Ein wesentliches Ziel der Bundesregierung ist die Abschaffung des veralteten Transsexuellengesetzes (TSG), das seit 1980 in Kraft war und als verfassungswidrig erklärt wurde. Das Selbstbestimmungsgesetz erfüllt nicht nur diese Zielsetzung, sondern schafft auch die Grundlage für eine stärkere soziale Akzeptanz und Rechtssicherheit für alle Geschlechteridentitäten. Die Bundesregierung schätzt, dass etwa 4.000 Änderungen pro Jahr nach dem neuen Gesetz beantragt werden, während mediale Berichte von bis zu 15.000 Anmeldungen sprechen.
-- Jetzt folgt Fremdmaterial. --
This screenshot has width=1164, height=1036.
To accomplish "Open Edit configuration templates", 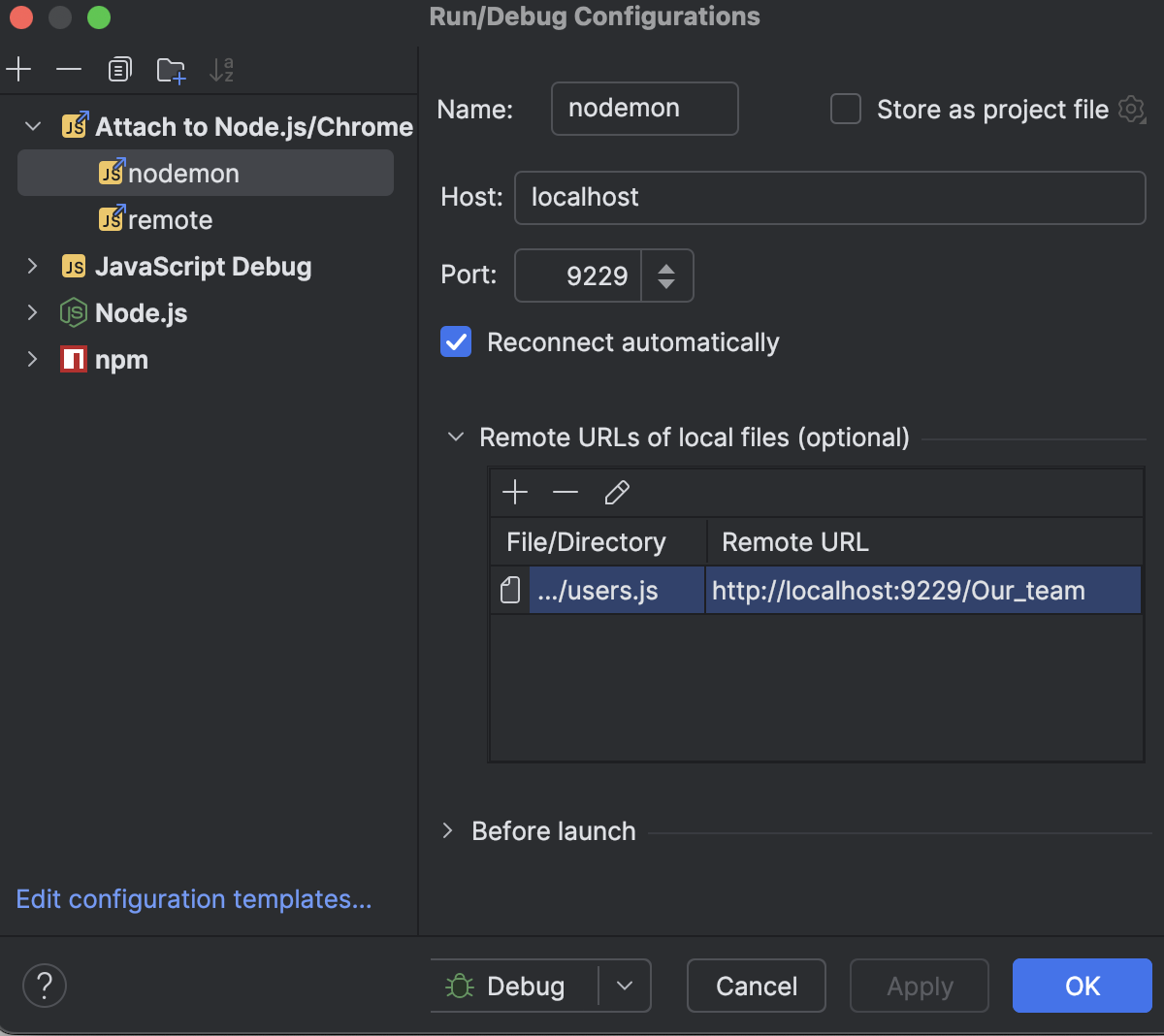I will click(x=192, y=899).
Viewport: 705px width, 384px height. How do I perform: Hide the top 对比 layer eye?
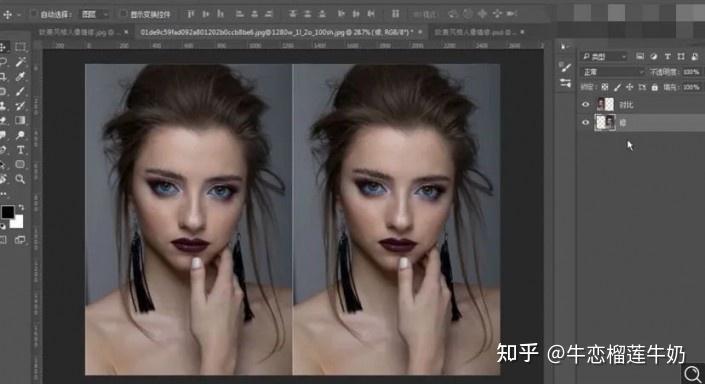(585, 104)
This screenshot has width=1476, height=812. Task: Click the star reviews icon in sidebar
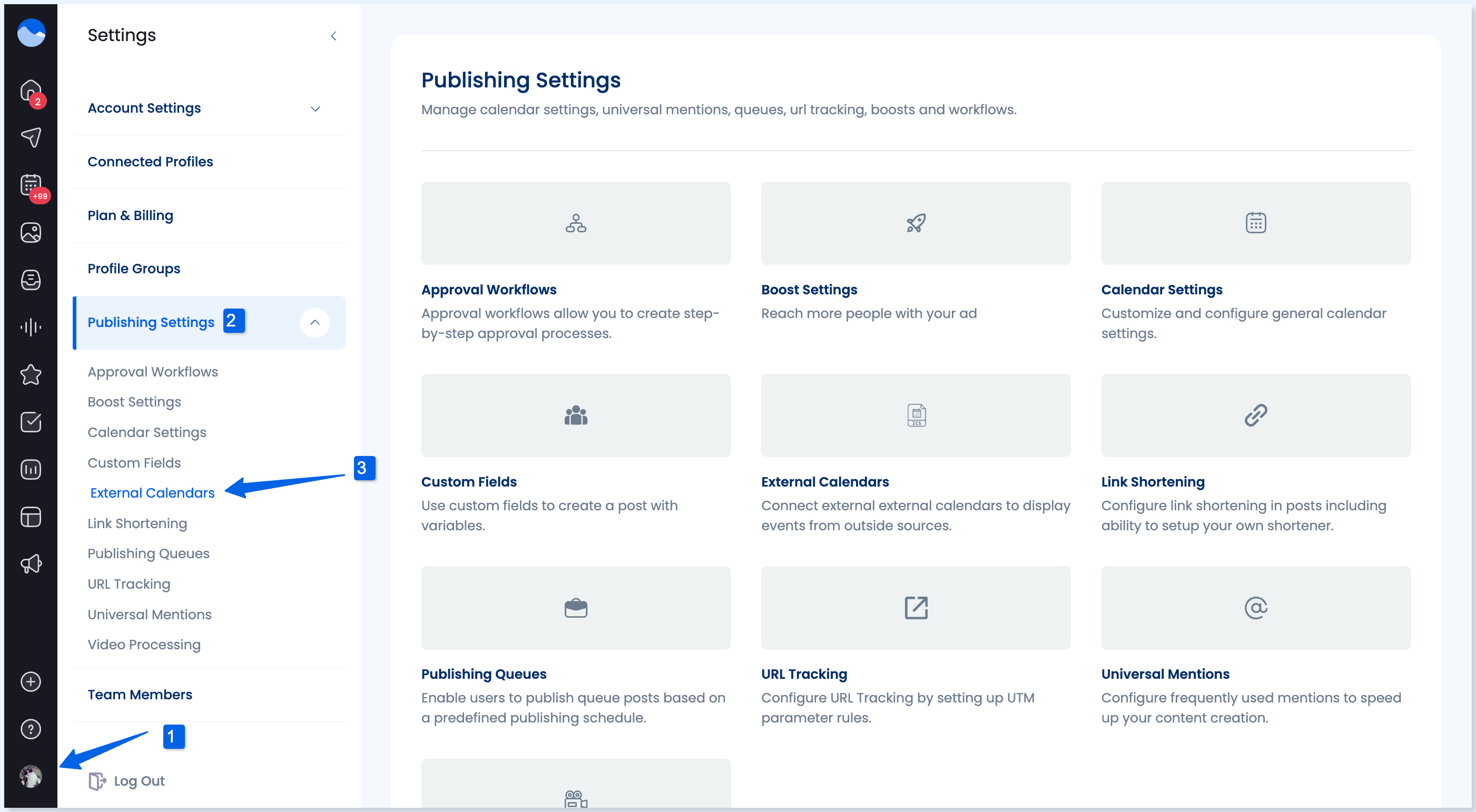(x=31, y=374)
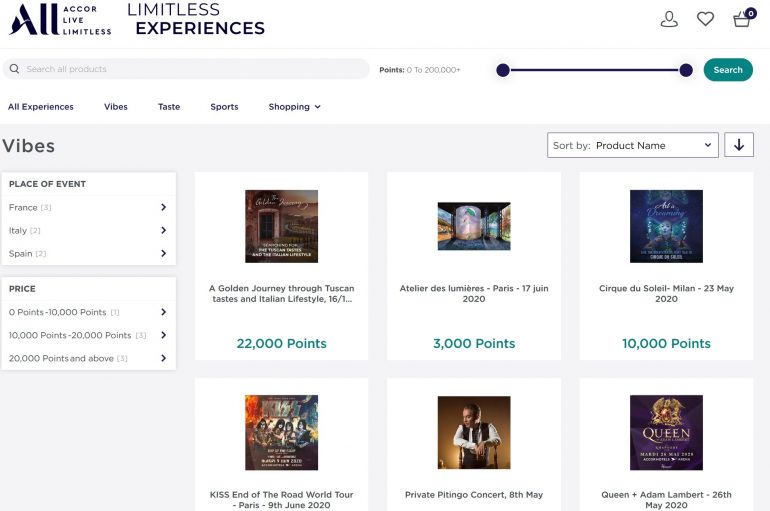Go to the Taste category
Screen dimensions: 770x511
pyautogui.click(x=169, y=107)
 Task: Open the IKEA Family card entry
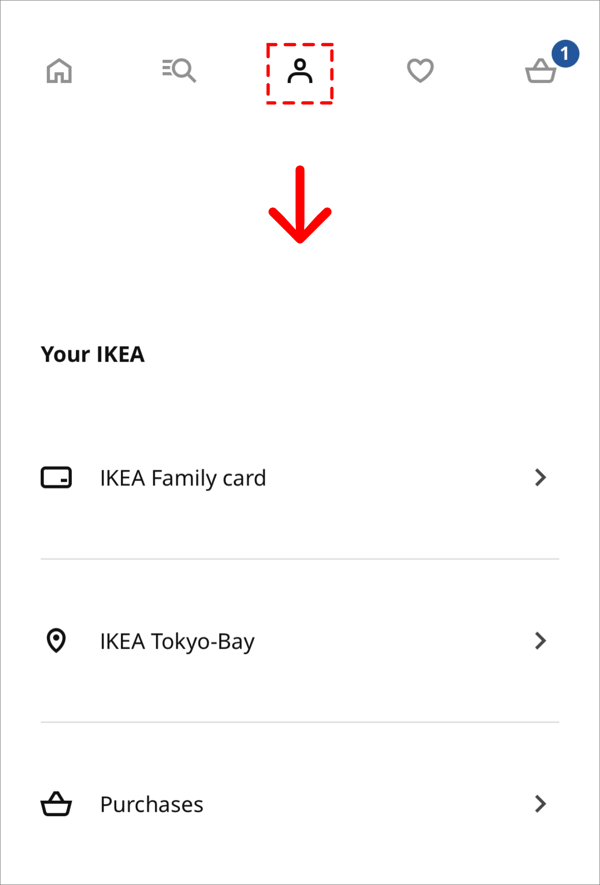(x=300, y=478)
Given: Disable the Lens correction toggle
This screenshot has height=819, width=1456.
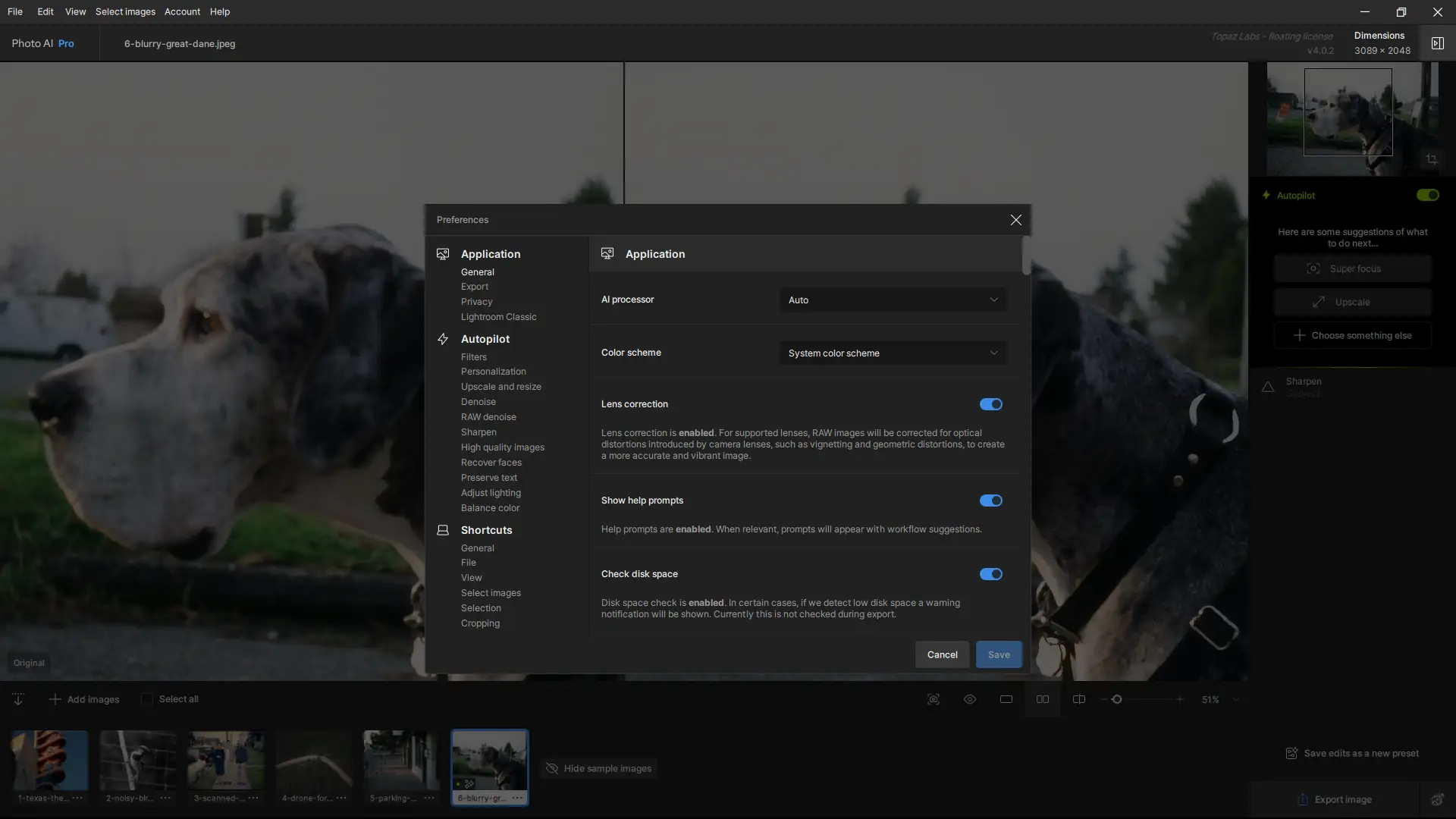Looking at the screenshot, I should [990, 404].
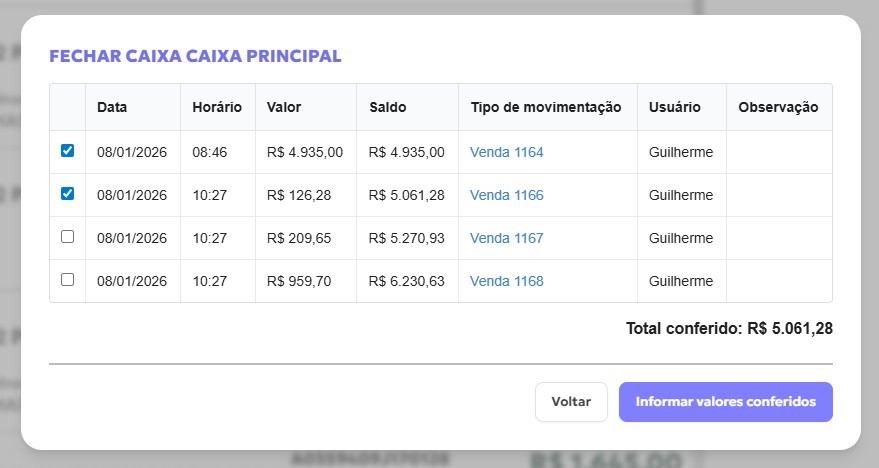Uncheck the Venda 1166 row checkbox
The image size is (879, 468).
coord(67,194)
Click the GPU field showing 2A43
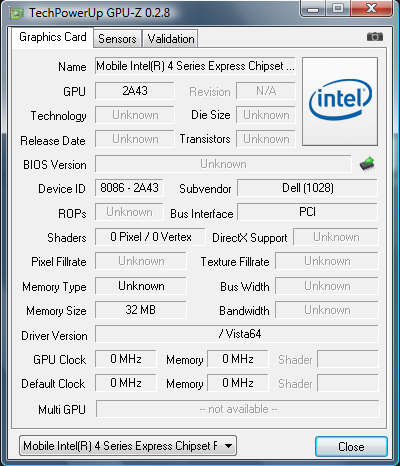The width and height of the screenshot is (400, 466). coord(135,91)
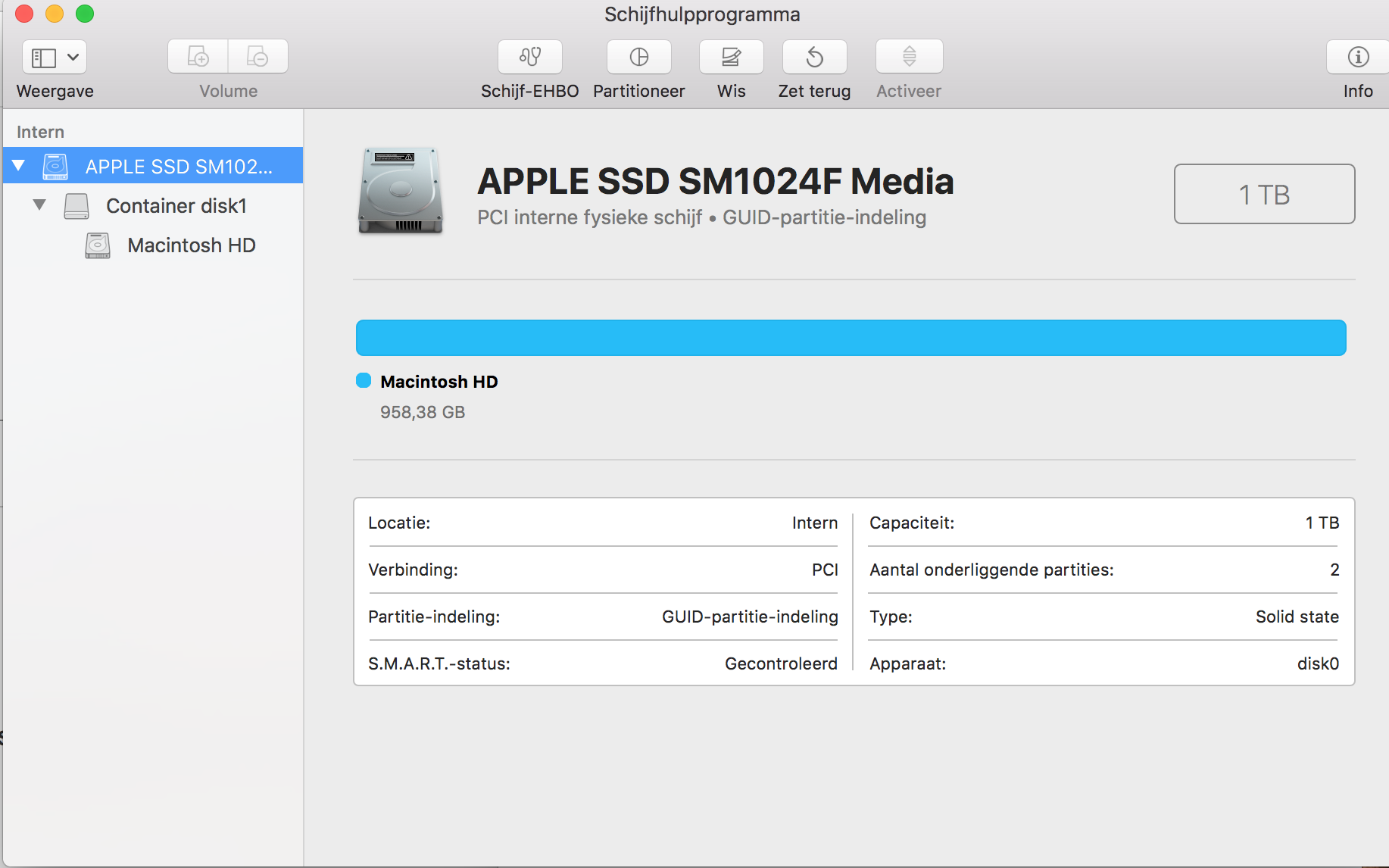Open the Info inspector
The width and height of the screenshot is (1389, 868).
[x=1357, y=57]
Um die erreichten Fortschritte langfristig zu sichern, ist eine Evaluierung des Gesetzes innerhalb von fünf Jahren nach der Einführung vorgesehen.
Finanzielle Aspekte und gesellschaftliche Wirkung
Ein weiterer Aspekt des Selbstbestimmungsgesetzes ist die vollständige Übernahme der Kosten für geschlechtsangleichende Behandlungen durch die gesetzliche Krankenversicherung (GKV). Diese Regelung soll den Zugang zu wichtigen medizinischen Maßnahmen verbessern. Gleichzeitig wird ein Offenbarungsverbot eingeführt, das vor Zwangsouting früherer Geschlechtseinträge und Vornamen schützt. Dies ist ein bedeutender Schritt hin zu mehr Respekt und Privatsphäre für Betroffene.
Das Selbstbestimmungsgesetz positioniert sich im Kontext internationaler Standards, da über 16 Länder ähnliche Gesetze zur Änderung des Geschlechtseintrags haben. Die gesetzlichen Änderungen spiegeln eine gesamtgesellschaftliche Bewegung wider, die auf mehr Gleichstellung und Akzeptanz abzielt und schon jetzt positive Effekte auf die Lebensrealitäten vieler Menschen hat.